- Task prompt: Look for the line that has "Research and collection enquiries (473, 2039)" in the material below; please repeat it and every line after it, exactly, up to and including the line that has "Melbourne Museum (839, 1994)", and nothing else.

- Data supplied:
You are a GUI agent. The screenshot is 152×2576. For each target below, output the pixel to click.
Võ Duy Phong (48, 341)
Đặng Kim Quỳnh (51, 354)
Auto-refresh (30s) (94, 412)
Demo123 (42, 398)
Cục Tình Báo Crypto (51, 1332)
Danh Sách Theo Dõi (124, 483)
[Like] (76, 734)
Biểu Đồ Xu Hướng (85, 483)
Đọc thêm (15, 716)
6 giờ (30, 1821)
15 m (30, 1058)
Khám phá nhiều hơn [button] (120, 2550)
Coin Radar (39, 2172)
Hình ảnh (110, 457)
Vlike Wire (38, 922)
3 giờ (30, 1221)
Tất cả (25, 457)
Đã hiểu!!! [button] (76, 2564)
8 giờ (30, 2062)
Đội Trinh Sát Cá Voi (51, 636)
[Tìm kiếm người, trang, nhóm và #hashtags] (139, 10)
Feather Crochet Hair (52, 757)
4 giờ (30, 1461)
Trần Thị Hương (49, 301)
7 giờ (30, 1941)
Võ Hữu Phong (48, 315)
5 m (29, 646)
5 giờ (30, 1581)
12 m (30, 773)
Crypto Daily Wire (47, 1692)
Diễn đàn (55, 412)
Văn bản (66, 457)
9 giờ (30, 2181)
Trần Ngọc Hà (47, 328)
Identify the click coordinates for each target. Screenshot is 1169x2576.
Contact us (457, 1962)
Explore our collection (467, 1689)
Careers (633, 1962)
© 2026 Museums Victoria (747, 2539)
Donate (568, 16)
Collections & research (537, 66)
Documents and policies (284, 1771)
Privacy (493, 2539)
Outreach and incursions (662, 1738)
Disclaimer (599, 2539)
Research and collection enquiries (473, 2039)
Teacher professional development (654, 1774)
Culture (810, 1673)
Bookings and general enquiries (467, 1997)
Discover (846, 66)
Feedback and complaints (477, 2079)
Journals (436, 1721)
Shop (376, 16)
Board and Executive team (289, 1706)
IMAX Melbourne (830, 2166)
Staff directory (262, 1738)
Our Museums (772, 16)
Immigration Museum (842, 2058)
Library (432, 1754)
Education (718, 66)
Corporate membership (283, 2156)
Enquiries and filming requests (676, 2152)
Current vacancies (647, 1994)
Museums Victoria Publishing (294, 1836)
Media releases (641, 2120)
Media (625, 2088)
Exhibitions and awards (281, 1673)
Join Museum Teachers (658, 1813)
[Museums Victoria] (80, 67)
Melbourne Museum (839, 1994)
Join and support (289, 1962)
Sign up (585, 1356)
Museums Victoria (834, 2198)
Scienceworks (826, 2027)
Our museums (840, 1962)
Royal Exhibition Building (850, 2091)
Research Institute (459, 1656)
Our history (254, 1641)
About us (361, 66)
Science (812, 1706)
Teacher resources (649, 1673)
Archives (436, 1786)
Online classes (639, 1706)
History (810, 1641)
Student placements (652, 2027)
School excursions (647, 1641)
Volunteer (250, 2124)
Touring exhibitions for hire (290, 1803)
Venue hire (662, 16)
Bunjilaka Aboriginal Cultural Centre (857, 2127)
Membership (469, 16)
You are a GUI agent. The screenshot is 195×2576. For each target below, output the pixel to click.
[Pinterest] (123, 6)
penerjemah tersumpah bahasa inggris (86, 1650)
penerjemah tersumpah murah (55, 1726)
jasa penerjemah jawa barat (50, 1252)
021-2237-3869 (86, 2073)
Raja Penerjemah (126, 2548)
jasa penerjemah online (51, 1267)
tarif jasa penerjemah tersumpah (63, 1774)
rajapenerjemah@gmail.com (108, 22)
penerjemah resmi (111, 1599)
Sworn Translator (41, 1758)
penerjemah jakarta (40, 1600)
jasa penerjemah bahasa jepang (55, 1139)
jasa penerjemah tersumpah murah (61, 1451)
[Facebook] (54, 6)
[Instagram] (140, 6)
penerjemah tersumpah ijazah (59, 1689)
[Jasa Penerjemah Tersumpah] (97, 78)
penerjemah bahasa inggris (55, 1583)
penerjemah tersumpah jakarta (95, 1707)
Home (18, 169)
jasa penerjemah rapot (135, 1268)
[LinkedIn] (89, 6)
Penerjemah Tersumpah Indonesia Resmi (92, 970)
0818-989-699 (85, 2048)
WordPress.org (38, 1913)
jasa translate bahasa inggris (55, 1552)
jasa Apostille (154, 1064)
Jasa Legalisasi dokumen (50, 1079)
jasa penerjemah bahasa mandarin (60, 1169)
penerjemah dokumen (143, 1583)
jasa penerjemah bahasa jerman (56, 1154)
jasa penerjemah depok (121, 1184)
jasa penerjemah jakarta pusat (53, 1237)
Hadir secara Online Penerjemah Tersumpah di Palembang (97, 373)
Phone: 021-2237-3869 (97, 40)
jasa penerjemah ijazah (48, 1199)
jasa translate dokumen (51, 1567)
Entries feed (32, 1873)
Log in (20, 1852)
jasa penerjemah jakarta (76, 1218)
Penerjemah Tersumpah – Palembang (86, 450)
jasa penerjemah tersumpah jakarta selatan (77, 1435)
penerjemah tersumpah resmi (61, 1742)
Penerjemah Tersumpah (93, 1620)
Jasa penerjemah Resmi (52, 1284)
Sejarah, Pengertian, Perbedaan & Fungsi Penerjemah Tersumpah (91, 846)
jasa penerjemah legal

- Answer to this task:
Research and collection enquiries (473, 2039)
Teacher professional development (654, 1774)
Culture (810, 1673)
Bookings and general enquiries (467, 1997)
Discover (846, 66)
Feedback and complaints (477, 2079)
Journals (436, 1721)
Shop (376, 16)
Board and Executive team (289, 1706)
IMAX Melbourne (830, 2166)
Staff directory (262, 1738)
Our Museums (772, 16)
Immigration Museum (842, 2058)
Library (432, 1754)
Education (718, 66)
Corporate membership (283, 2156)
Enquiries and filming requests (676, 2152)
Current vacancies (647, 1994)
Museums Victoria Publishing (294, 1836)
Media releases (641, 2120)
Media (625, 2088)
Exhibitions and awards (281, 1673)
Join Museum Teachers (658, 1813)
[Museums Victoria] (80, 67)
Melbourne Museum (839, 1994)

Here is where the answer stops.